--- MATERIAL FOR THE TASK Enclosed Below ---
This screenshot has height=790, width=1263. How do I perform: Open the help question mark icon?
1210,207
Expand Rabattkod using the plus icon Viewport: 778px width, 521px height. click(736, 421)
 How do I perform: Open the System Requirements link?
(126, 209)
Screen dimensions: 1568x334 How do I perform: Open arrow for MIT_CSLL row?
--- End of Enclosed MATERIAL FOR THE TASK ---
* _DIRECTIONS FOR THIS TASK_
Having gone through the data above, repeat it exactly.

* _WRITTEN REPLY_
This screenshot has height=790, width=1263. How do I perform: Open the help question mark icon?
1210,207
Expand Rabattkod using the plus icon Viewport: 778px width, 521px height. click(736, 421)
 How do I perform: Open the System Requirements link?
(126, 209)
Screen dimensions: 1568x334 How do I perform: Open arrow for MIT_CSLL row?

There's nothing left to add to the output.